The protagonist is Nick Morton, a soldier-slash-black-market-antiquities-dealer, is the stereotypical bad boy. He sleeps with archaeologist Jenny Halsey to steal a map, enters an insurgent-controlled town in hopes of finding treasure, and tries to lie his way out of trouble with his commanding officer when caught. He has some pretty good comedic moments, and I absolutely loved how he chooses to become the Egyptian god, Set, in order to save Jenny.
Nick isn’t a bad protagonist; he’s engaging enough. But he’s not memorable. There have been thousands–in not millions–of Nick Mortons in movies and books and TV shows.
So I’ve got to ask myself: how would I have made Nick memorable?
My Nick Morton would’ve been a woman, probably a woman of color. Then leave everything else the same: the soldier-slash-thief, the sleeping with Jenny to steal the map, and the running into an insurgent-controlled town. It’s a small change. But it’s a huge one.
The other character that stuck out was the antagonist, Ahmanet. She’s a Egyptian princess who made a deal with Set in order to become Pharaoh of Egypt. She kills her father, her stepmother, and her newborn stepbrother and nearly kills her lover (to make him a vessel for Set) before being stopped and sentenced to residing for eternity in a sarcophagus.
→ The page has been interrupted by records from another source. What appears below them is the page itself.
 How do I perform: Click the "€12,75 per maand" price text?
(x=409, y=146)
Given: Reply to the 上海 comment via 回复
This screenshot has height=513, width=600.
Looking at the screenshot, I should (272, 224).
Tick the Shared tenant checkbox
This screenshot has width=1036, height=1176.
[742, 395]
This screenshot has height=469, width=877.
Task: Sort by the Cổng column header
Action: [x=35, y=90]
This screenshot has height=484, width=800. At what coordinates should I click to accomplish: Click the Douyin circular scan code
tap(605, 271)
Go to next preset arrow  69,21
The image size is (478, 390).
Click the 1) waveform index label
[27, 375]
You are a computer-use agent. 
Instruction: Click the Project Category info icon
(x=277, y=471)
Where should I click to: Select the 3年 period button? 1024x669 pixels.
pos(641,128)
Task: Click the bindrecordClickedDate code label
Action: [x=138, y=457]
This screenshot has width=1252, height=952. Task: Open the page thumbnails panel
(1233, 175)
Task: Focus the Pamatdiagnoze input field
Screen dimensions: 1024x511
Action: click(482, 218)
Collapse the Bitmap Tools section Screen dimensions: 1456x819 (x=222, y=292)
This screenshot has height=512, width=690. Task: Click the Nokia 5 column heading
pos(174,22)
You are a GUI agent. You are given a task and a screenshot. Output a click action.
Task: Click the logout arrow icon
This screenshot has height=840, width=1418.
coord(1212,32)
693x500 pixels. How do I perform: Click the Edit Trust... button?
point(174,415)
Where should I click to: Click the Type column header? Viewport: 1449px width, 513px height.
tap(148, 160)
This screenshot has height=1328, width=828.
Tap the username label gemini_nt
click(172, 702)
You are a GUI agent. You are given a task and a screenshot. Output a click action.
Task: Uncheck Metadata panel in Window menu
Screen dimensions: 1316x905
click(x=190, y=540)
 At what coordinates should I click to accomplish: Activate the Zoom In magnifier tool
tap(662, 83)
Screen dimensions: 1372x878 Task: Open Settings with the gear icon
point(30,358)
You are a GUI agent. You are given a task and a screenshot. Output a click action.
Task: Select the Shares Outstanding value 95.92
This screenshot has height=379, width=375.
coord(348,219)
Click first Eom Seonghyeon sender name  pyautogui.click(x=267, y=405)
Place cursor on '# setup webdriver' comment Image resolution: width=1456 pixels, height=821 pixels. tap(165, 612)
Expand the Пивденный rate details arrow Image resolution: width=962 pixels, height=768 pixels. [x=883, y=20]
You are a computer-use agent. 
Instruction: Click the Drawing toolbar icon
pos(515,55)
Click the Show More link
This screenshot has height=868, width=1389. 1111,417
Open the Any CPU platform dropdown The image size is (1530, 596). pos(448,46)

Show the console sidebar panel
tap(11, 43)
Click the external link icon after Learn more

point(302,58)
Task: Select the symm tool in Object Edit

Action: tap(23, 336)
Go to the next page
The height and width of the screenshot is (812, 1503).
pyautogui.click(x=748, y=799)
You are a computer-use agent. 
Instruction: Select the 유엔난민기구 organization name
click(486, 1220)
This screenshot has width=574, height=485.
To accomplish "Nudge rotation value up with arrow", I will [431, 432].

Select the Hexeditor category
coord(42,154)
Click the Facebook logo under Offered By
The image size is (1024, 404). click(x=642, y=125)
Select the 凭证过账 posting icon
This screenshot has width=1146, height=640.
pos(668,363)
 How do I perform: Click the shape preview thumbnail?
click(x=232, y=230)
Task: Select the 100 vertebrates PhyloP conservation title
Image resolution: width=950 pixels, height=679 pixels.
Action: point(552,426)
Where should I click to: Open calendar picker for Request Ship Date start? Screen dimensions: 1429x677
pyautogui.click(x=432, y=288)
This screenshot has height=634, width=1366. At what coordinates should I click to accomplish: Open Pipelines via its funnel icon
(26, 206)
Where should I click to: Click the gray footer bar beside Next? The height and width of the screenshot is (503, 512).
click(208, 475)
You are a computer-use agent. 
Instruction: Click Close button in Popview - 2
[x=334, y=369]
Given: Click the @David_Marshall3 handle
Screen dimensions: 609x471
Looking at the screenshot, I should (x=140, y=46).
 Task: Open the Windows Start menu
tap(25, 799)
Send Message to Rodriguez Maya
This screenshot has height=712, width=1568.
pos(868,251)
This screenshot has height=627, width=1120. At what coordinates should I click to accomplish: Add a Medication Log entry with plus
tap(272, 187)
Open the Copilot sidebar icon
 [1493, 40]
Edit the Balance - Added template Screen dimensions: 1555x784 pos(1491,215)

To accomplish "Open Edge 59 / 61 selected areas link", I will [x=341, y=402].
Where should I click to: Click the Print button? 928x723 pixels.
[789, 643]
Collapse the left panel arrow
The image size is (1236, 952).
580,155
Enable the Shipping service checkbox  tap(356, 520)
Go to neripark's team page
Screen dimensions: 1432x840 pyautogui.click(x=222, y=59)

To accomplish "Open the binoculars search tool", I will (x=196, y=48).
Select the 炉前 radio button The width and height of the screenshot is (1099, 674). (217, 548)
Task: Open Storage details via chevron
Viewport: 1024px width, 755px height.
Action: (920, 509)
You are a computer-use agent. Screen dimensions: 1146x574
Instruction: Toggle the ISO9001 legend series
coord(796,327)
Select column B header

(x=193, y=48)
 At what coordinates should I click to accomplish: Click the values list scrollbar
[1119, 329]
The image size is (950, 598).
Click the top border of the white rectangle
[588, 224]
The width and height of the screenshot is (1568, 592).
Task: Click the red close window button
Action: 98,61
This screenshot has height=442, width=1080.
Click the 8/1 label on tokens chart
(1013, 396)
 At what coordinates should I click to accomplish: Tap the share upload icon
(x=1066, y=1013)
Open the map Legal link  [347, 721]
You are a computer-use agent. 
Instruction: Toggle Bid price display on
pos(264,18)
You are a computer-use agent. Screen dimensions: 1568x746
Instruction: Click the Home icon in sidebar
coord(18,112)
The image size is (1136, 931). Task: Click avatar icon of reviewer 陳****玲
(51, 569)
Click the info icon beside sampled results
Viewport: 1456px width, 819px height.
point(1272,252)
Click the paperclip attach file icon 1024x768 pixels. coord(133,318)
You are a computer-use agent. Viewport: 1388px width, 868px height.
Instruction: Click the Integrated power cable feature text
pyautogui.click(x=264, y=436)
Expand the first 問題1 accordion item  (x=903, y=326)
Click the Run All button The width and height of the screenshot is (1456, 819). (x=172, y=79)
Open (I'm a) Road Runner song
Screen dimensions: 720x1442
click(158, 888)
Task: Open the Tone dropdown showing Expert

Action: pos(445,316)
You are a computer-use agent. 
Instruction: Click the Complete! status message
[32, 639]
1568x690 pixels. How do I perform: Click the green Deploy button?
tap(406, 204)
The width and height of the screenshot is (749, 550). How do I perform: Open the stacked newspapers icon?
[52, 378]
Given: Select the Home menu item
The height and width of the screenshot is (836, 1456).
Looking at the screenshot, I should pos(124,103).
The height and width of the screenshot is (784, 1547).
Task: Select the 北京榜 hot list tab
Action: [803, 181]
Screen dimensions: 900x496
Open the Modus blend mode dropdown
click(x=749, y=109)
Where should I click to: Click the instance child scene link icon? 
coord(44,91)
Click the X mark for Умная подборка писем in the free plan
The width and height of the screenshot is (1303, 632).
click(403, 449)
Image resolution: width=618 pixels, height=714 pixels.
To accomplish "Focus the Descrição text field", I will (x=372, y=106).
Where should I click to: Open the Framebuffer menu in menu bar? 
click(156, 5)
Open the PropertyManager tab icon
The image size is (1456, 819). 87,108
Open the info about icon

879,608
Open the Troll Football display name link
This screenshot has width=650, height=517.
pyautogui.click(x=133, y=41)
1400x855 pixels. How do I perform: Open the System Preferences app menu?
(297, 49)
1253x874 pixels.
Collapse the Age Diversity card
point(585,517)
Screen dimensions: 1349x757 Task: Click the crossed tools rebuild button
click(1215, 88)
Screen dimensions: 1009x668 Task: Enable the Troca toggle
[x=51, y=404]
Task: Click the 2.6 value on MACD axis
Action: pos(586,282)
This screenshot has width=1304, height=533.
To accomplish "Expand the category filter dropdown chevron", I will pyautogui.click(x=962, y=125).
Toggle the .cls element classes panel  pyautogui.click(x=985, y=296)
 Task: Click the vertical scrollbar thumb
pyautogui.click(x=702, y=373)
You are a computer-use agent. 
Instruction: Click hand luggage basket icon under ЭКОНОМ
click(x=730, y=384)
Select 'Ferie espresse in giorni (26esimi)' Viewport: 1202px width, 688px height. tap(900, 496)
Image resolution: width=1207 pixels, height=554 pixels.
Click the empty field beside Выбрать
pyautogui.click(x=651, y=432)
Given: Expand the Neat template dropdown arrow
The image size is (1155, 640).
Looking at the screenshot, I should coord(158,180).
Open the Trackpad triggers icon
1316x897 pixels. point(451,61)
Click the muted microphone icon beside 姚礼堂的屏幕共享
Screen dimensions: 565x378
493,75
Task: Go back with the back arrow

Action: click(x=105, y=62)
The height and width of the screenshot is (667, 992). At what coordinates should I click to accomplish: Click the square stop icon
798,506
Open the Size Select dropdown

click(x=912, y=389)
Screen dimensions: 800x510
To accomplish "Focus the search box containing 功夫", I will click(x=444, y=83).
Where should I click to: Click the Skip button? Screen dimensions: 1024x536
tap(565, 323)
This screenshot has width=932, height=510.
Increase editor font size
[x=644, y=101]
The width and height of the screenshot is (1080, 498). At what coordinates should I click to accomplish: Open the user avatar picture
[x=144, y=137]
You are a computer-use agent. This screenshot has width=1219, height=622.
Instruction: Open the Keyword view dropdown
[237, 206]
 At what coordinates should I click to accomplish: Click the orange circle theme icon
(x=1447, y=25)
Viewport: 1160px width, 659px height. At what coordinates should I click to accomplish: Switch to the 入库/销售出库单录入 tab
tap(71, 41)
Now the problem that I had with Ahmanet’s backstory is that it’s cliche. She’s a power-hungry woman who’ll stop at nothing–like killing her family and summoning the god of death–to get what she wants. The viewer isn’t allowed to be sympathetic or to see the world through her eyes. And that’s a shame.
If I’d written Ahmanet, I’ve have given her a different reason for summoning Set. She’s first introduced in a flashback, and she’s sparring with a man under the watchful eye of her father, the Pharaoh. I’d have taken that warrior-princess vibe and run with it.
Ahmanet would’ve been a Princess in an Egypt full of corruption. A general looking to stage a coup killed the Pharaoh and her family, and then framed her for the murders. She summons Set in order to raise her own army of the dead and stop the coup, but the army prevents her from finishing the ritual. So when she awakens in the 21st century, her only desire is to give Set a human form before retaking Egypt.
Seeing The Mummy was fun. It was certainly well worth the price of the ticket, and I’ll definitely see the other “Dark Universe” movies when (if) they’re released. But it was also a fantastic opportunity to examine character and character motivations.
What movie have you seen recently? Are there any changes that you would’ve made to the characters?